Tuesday, 23 April 2024

Today: Mishal Husain lets minister dissemble

Mishal Husain

Mike Tomlinson 

I was travelling to Arrochar for some mountain exercise and, as on most days, I was listening to the Today programme. Over the fifty-plus years that I have listened to the programme, there have always been some pairings of presenters who bring the best out of each other and either keep the interviewee honest or provide the listener with evidence that the respondent is evasive, dishonest, patronising and probably not to be trusted. Today was probably the best example of the latter type of interview.

Leaving aside Jack De Manio and his clock, they were never synchronised, the pairings that worked for me in the past were Brian Redhead and John Timpson, Peter Hobday and Sue MacGregor, and John Humphries and James Naughtie. Today, Mishal Hussain and Justin Webb are my favourite pairing. Nick Robinson and Amol Rojan are both good but just a little too full of themselves to extract the best or worst out of their guests. 

Today, we had the announcement that Parliament had finally managed to secure its Rwanda Agreement. Possibly, the worst legislation along with George Osborne's Austerity Measures, HS2 and Boris Johnson's Brexit and COVID catastrophes since this government began its journey to oblivion. Needless to say, the present PM, Rishi Sunk, and his senior ministers had all gone fly away so the Today Programme was left with Mike Tomlinson, a newby minister anxious to make a name for himself. Mishal Husain had the dubious pleasure of skewering this immensely patronising, dishonest and evasive minister responsible for illegal immigration. 

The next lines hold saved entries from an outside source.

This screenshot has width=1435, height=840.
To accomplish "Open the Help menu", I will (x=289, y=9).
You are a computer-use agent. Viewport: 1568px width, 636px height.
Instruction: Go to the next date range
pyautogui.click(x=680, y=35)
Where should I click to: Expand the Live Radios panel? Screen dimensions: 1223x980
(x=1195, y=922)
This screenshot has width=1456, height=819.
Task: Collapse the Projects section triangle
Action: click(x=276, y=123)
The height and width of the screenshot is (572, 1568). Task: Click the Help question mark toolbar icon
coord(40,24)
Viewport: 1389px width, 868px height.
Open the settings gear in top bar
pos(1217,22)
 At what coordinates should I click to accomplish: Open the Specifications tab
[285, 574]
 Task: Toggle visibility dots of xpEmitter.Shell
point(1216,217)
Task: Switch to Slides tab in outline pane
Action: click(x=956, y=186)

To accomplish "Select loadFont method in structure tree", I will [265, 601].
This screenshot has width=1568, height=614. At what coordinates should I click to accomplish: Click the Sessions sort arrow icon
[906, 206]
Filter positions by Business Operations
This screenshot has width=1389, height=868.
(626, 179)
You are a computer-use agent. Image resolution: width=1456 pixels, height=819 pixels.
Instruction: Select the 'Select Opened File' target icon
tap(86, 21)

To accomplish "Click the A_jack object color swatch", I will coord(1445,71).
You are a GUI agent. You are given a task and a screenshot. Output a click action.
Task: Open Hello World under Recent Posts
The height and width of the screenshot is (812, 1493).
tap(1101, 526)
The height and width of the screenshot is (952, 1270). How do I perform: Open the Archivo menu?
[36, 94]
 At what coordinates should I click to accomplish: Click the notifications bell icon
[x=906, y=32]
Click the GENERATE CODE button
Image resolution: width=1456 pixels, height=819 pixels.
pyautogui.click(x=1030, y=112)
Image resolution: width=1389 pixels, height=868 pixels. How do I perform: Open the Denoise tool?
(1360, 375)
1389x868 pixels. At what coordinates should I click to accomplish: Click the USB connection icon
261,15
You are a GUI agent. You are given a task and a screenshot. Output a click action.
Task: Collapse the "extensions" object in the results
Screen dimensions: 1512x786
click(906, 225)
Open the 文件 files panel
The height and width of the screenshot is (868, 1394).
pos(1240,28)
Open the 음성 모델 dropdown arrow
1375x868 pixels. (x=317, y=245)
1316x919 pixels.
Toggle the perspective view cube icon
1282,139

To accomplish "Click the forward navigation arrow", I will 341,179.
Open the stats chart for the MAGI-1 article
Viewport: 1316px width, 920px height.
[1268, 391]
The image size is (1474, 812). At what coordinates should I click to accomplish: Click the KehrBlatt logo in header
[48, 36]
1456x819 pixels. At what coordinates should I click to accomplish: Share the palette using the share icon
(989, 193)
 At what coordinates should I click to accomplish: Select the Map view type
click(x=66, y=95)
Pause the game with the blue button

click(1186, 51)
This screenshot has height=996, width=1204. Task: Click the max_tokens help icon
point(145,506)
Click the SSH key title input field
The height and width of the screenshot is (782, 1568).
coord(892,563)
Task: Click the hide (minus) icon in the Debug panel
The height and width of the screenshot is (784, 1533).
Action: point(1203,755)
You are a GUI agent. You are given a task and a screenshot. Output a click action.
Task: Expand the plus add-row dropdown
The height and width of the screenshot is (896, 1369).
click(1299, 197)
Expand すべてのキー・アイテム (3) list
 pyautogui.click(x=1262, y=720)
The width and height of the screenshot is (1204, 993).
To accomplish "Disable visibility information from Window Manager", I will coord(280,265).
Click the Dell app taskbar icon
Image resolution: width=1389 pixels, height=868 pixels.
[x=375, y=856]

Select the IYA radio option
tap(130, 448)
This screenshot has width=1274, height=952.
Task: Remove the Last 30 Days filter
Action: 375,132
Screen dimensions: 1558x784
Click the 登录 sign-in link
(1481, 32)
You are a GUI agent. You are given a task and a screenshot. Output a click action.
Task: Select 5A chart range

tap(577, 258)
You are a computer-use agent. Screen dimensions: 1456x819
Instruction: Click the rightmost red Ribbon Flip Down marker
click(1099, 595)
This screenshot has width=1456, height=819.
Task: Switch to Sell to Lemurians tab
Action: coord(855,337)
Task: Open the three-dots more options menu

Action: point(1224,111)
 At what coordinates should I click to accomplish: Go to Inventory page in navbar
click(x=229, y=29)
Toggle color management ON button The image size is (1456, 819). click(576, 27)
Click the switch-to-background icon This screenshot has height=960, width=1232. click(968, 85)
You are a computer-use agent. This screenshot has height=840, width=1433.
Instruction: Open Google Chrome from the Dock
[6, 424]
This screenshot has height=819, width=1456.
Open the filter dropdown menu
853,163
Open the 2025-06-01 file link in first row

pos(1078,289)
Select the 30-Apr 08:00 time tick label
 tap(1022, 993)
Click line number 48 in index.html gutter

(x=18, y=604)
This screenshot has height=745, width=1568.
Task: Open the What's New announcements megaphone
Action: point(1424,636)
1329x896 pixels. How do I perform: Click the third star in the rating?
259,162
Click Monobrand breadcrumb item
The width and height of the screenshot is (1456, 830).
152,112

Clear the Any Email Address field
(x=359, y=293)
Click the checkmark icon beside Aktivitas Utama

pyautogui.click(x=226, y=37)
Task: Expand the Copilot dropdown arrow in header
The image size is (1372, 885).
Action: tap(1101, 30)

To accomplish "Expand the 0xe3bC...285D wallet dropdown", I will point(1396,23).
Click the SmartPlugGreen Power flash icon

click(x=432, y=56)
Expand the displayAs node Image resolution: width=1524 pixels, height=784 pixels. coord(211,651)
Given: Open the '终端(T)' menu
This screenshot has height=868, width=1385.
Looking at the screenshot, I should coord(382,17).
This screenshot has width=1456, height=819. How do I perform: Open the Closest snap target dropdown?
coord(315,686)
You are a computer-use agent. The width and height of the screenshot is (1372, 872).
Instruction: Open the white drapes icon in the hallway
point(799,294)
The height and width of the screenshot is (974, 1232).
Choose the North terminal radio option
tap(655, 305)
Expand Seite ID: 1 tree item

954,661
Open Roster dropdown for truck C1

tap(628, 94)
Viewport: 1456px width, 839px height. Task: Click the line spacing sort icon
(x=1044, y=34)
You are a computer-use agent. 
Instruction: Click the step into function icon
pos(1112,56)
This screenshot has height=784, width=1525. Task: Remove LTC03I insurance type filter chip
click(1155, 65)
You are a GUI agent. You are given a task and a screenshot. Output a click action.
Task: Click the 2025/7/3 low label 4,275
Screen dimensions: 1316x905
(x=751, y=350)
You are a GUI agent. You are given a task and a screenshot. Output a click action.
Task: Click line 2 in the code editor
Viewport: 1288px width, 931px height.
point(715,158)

She is always polite, well-prepared, incisive, articulate and calm but can dissemble folk like Tomlinson with her withering questions. Tomlinson fought back by feigning respectfulness and friendliness that became so obsequious that I was shouting at the car radio and hoping that Mishal would land a knock-out punch. No need, Mishal is cleverer than that, she let him ramble and repeat and patronise her so much that all the listeners could form their own opinions. Job done.